Thread

  1. Re: Refactor replication origin state reset helpers

    Álvaro Herrera <alvherre@kurilemu.de> — 2025-12-29T15:00:45Z

    On 2025-Dec-29, Álvaro Herrera wrote:
    
    > On 2025-Dec-24, Ashutosh Bapat wrote:
    
    > > It's also quite easy to confuse between these functions and
    > > replorigin_session_reset(). It's not clear where the boundaries of the
    > > latter end and where those of the new ones start. I think the latter
    > > deals with the shared memory structures while the new ones deal with
    > > the backend local state. And then there's replorigin_reset() which
    > > adds to the confusion.
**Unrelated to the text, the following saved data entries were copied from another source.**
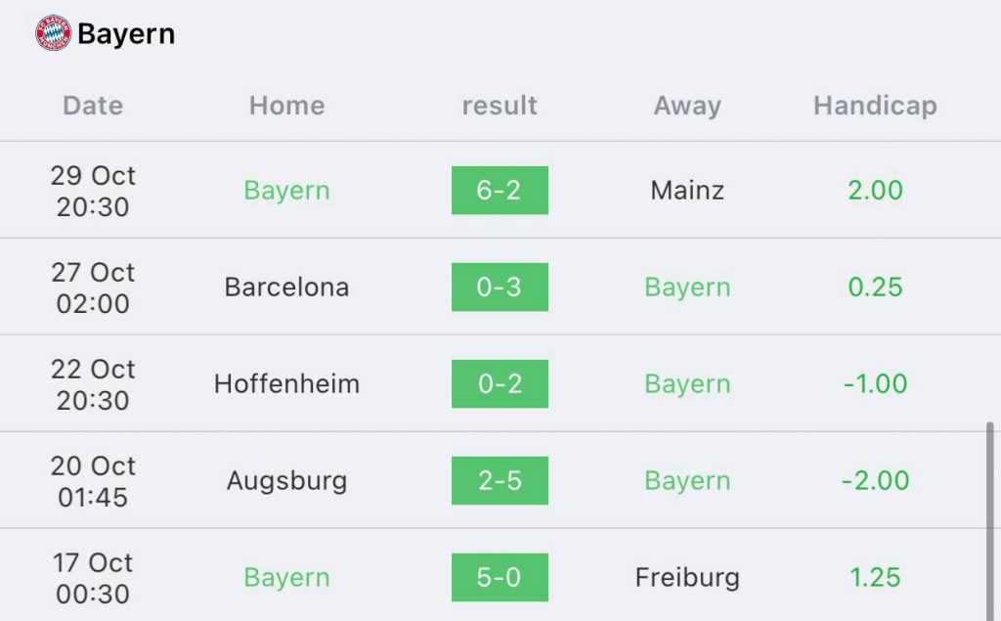Open the 6-2 result against Mainz

500,191
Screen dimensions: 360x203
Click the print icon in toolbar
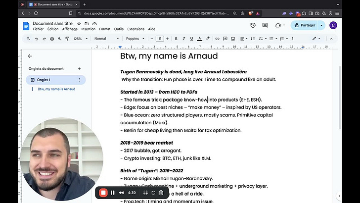tap(52, 39)
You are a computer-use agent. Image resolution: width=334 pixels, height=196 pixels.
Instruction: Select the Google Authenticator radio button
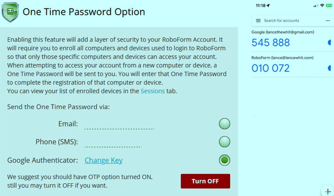pyautogui.click(x=224, y=160)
That function doesn't call
    > > replorigin_session_reset() which the other two callers of
    > > replorigin_session_clear_state() call. Why? I think there is more to
    > > clean here than what's in the patch. That doesn't mean that we cannot
    > > accept this patch without larger cleanup, but it should not add to the
    > > existing confusion.
    
    I think we should just rename the worker.c function to have a less
    generic-sounding name (so that it becomes more obvious that it's a
    worker.c-specific function); have both replorigin_session_clear_state()
    and replorigin_xact_clear_state() be a single function, with a boolean
    flag to indicate whether to reset replorigin_session_origin or not; and
    have replorigin_session_reset() call replorigin_session_clear_state()
    internally rather than require every single of its callers do it
    separately, which IMO makes no sense.  With these three changes I think
    the code would become quite clear.
    
    -- 
    Álvaro Herrera         PostgreSQL Developer  —  https://www.EnterpriseDB.com/
    Thou shalt check the array bounds of all strings (indeed, all arrays), for
    surely where thou typest "foo" someone someday shall type
    "supercalifragilisticexpialidocious" (5th Commandment for C programmers)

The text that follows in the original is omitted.